The great AI API reckoning is only a matter of time.
Using third party APIs is a fun way to add additional features and complexity to software. Although there are obvious benefits, strategically for any business this path almost always has inherent platform risks. Pretty much any developer worth their salt has experienced a rug pull or price increase from a third party that either renders their application useless or, at the very least, requiring something of a rewrite to re-enable that missing function.
The recent changes at Twitter related to their API pricing is one such example, with Reddit very closely following suit - (apparently inspired by Musk). Both of these platforms right now have Network effects that mean they no longer need to provide comprehensive APIs to third parties. The data that the rest of us willingly provide for free is valuable, so why make it easy for others to grab that data and build on top of their service?
At their infancy APIs provide growth vehicles for many online businesses. Tweetdeck for example was born out of api provision for twitter, which was later acquired. A metric ton of other apps across the web have historically integrated with the generous offerings via their API. However not every app which provides a new interface to a service meets a similar fate.
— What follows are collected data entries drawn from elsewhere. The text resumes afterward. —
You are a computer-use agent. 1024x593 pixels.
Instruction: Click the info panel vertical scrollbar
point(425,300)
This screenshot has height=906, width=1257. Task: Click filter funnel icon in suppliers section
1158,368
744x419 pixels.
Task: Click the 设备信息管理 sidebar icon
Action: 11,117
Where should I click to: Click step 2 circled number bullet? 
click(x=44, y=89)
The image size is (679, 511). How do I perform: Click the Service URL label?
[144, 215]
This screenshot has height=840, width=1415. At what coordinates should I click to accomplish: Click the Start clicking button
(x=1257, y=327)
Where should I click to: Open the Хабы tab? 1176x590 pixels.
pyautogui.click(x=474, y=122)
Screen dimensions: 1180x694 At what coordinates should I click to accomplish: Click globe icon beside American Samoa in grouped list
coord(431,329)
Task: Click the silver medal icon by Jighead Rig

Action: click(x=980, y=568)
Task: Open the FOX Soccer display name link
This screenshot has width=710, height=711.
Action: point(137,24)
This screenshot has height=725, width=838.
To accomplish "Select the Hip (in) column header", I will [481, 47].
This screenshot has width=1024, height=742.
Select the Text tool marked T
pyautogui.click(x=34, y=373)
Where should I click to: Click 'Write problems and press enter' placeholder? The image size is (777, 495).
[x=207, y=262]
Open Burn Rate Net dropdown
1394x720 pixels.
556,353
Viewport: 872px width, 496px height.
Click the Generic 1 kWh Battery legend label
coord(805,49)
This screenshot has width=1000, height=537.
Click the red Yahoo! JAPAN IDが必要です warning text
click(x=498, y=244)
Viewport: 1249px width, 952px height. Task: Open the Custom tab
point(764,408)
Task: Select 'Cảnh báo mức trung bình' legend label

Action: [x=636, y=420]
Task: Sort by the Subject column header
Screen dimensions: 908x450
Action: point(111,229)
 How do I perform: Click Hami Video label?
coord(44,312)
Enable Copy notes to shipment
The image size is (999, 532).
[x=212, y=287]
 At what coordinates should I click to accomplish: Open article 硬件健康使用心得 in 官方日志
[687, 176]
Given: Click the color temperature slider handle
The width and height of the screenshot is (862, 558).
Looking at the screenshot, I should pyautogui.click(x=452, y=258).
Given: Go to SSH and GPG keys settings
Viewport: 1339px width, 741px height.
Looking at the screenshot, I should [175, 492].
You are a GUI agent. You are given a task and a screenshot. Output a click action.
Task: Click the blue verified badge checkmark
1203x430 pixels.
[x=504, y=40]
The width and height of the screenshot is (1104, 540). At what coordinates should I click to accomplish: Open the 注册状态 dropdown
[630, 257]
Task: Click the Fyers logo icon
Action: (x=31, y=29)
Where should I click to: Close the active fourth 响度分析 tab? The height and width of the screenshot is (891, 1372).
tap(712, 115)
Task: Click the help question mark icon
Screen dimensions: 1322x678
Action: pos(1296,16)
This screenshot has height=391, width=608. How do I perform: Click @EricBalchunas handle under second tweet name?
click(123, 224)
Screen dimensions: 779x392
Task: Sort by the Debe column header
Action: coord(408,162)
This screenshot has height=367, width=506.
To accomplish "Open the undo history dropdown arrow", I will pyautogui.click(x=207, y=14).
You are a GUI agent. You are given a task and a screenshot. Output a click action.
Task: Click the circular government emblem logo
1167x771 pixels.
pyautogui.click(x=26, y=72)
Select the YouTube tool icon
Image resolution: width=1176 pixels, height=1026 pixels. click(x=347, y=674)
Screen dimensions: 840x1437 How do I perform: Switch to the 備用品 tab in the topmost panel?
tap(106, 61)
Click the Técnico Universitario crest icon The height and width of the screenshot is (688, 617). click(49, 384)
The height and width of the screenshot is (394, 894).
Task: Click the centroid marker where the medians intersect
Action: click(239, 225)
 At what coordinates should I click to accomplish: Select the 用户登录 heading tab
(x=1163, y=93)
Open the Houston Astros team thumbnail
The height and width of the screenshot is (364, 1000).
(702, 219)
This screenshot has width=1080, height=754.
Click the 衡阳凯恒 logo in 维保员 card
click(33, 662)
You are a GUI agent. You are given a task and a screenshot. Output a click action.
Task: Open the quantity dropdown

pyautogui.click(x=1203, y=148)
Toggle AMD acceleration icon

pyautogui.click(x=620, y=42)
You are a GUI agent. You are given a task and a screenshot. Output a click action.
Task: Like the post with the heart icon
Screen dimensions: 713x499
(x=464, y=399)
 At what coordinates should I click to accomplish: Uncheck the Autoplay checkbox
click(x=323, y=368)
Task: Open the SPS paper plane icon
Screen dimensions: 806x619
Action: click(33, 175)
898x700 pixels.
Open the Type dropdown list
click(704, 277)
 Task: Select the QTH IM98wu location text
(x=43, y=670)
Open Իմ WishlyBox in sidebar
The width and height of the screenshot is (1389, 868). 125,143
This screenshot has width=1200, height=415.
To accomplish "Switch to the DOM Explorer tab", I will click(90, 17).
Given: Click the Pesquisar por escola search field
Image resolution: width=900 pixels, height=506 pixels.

Many of you will have read this week that the stand alone client app Apollo for Reddit did not share such a fairy tale acquisition ending.
The developer APIs for Facebook prior to the Cambridge Analytica scandal were extensive and designed to do also provide additional growth for the service and many developers optimistically built applications on top of all these public apis, before they got canned.
Fundamentally, if an API is free or low cost, developers need to remember that they are often just a marketing tool to help reach the market.
Since the dawn of time this trend has been apparent. Business provides a shiny API, developers get a hard-on and build on top or it. Tons of applications using that api in turn help introduce a new audience to the app. Company turns API off, keeps the audience.
Which takes us neatly to ChatGPT and OpenAI. Can we guess what their strategy looks like at the moment?
And here we all are, expecting those most deliciously simple APIs to exist until the end of time. Now maybe I'm wrong, maybe I'm old and jaded, but given the API is a loss leader currently given the cost, at the very least the pricing cog of pain at some point in the future is going to need turned. At its worst, it goes away completely having sucked the river of data dry in the process.
From their perspective the API is not only going to be a brand building exercise to reach the mass market but also one designed to ingest additional information and improve the underlying model. How many businesses are going to end up providing the keys to their Kingdom off the back of that? As the saying goes fool me once..
Thankfully many open source AI frameworks are out there providing alternatives and competition, which is undoubtedly helping at least for now to keep OpenAI on their toes, but for those blindly building on their platform without looking at the road ahead the great AI API reckoning is only a matter of time.